World Security Report News2016-09-26 06:57:15

Cyber Security a Top Concern in Asia Pacific, says Internet Society Survey

Online security is the area that warrants the most urgent attention from policymakers, according to the recently published Internet Society Survey on Policy Issues in Asia Pacific.

The survey polled almost 2,000 end-users from across the region on their attitudes towards current Internet policy issues. Access is still the primary concern for stakeholders, but Internet security has become top of mind, replacing cloud computing as the second-most followed topic by respondents, as tracked by the annual study. Moreover, 58% of respondents in the 2016 survey thought cybercrime was an issue that needed to be addressed by government, followed by connectivity (47%), data protection (45%) and privacy (44%).

As connectivity has improved over the past year -- 70% stated that they had experienced better Internet speed and 55% saw a drop in the cost of their Internet subscription—users are turning their focus to online trust.

"The results of this year's survey show that stakeholders in the region hold connectivity and security as paramount, and feel these need urgent attention from governments," explained Rajnesh Singh, Internet Society's Regional Bureau Director for Asia-Pacific. "As trust online has become a key issue for Internet users throughout Asia Pacific, it's clear that people feel that current policies are not doing enough to protect their privacy and security online," added Singh.

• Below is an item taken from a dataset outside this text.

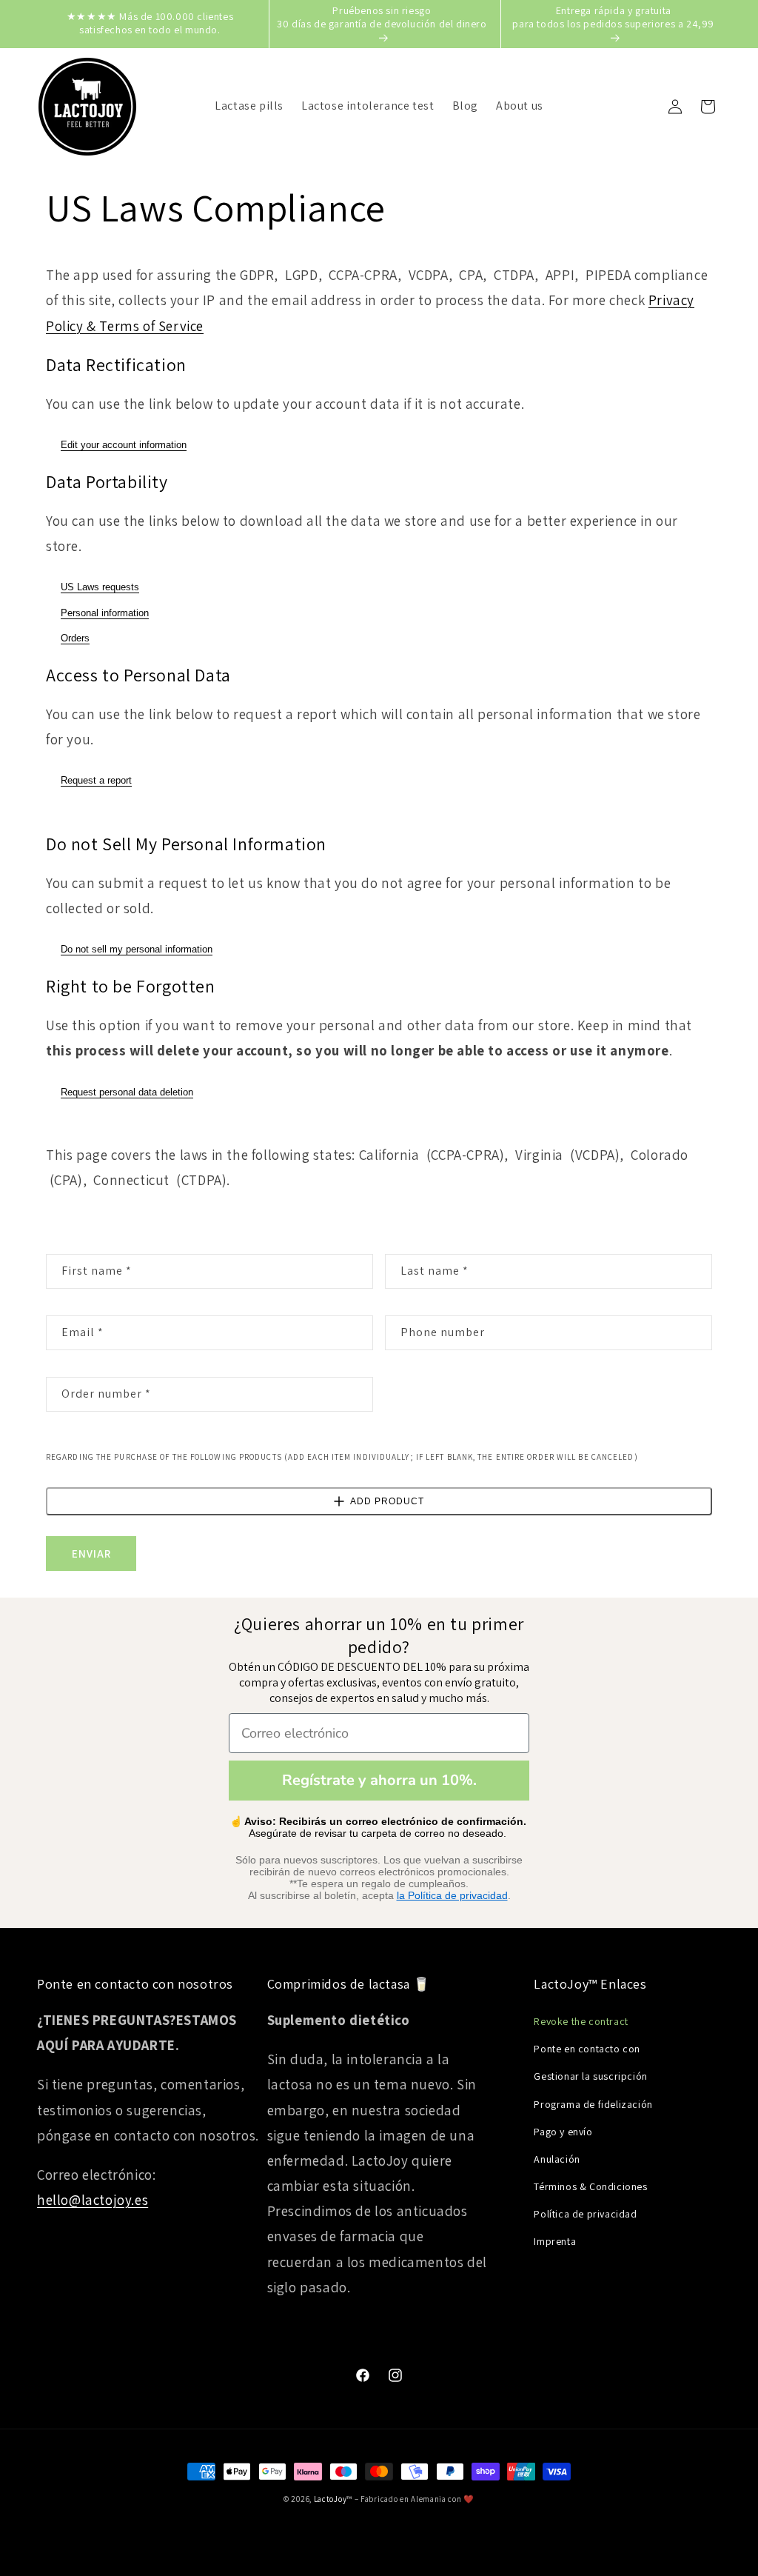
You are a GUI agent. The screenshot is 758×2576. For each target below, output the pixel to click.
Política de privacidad (585, 2213)
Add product (387, 1501)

The elements of trust online are multi-faceted and are reflected in the survey's findings. A large proportion of respondents cited data protection (77%) as crucial for building confidence in the Internet. More than half also felt that consumer protection (54%), transparency (51%), and the ability to communicate confidentially (51%) were more important than content, service, technology and applications (45%).

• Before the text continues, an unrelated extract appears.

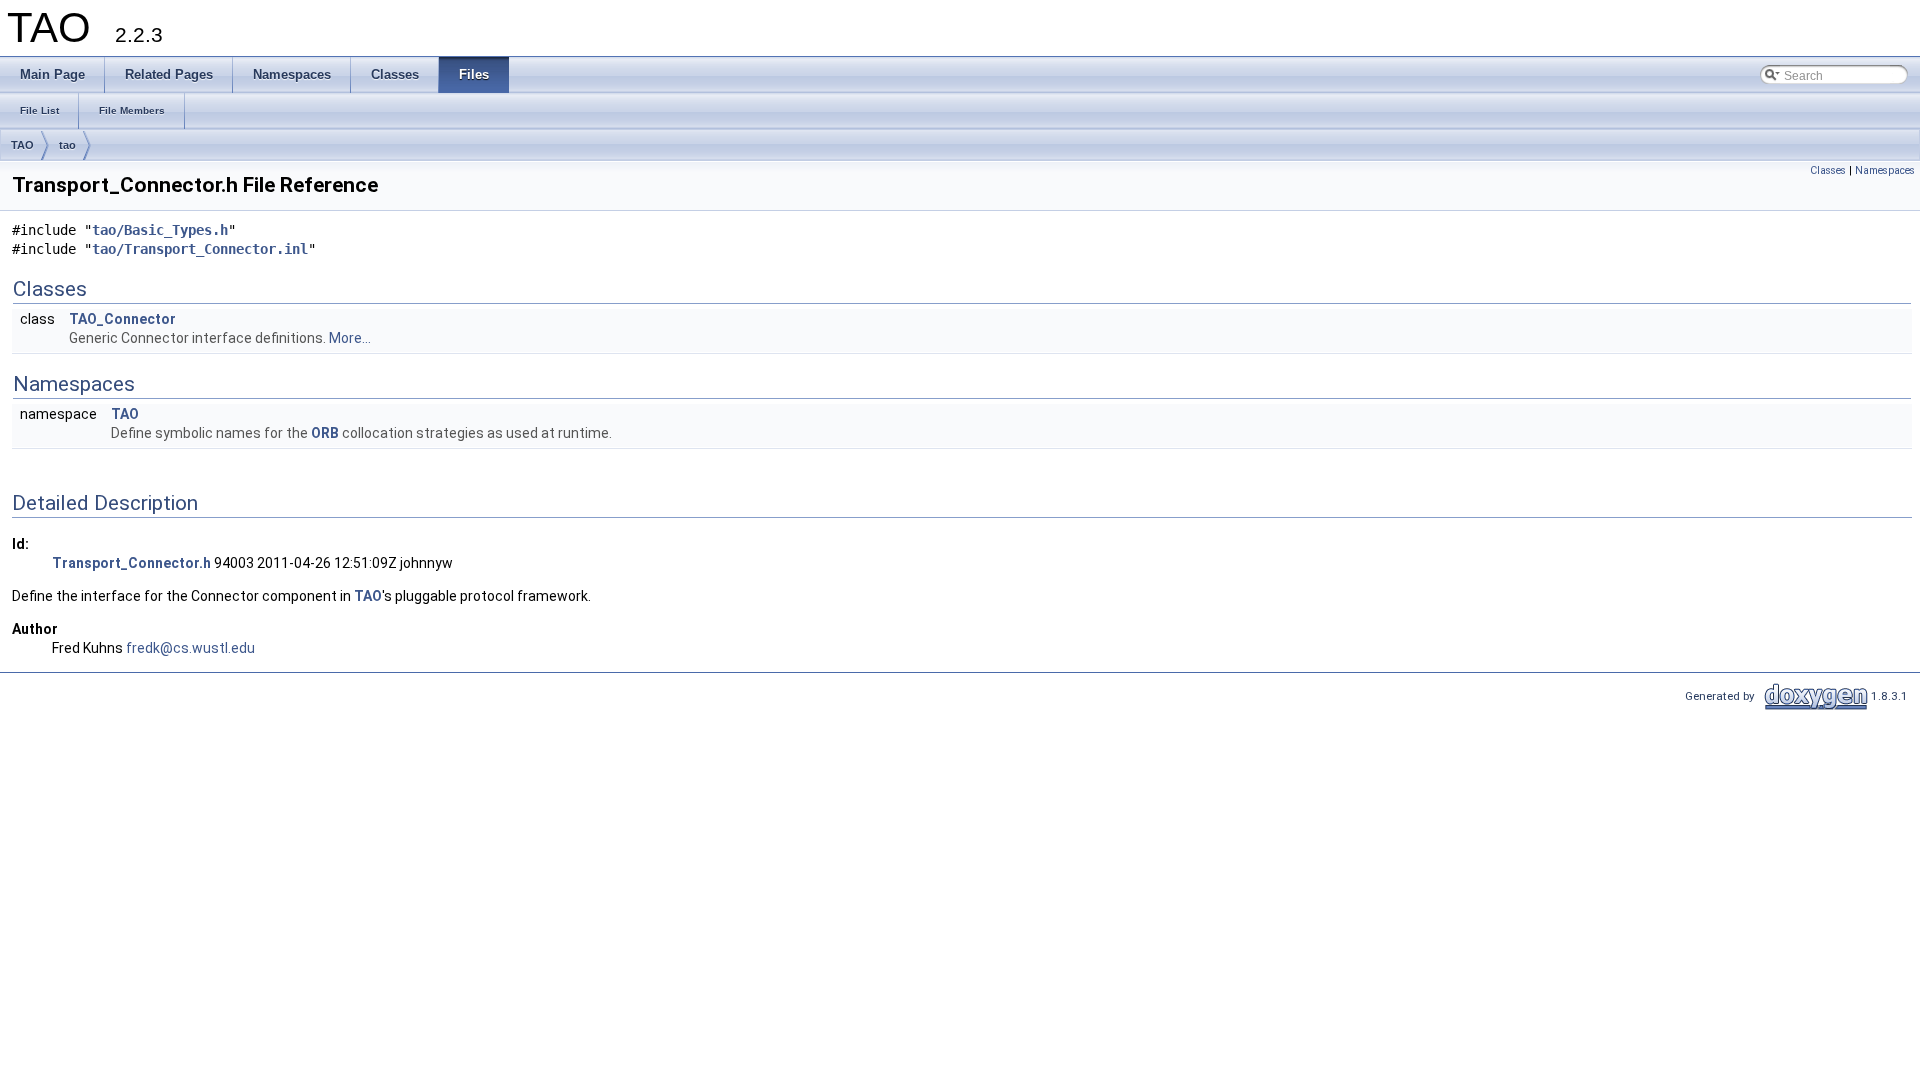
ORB (325, 433)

While many believed that policies regarding online security in their country were largely compatible with their human and civil rights, this view did not extend to privacy online. The survey reveals that 59% of participants did not believe their privacy was protected online.

Internet users were also doubtful about the impact of online security policies on their online activities: over half indicated these policies have not increased their confidence in being able to use the Internet securely - and only 34% agreed that the current online security policies appropriately address the real threats and risks encountered online.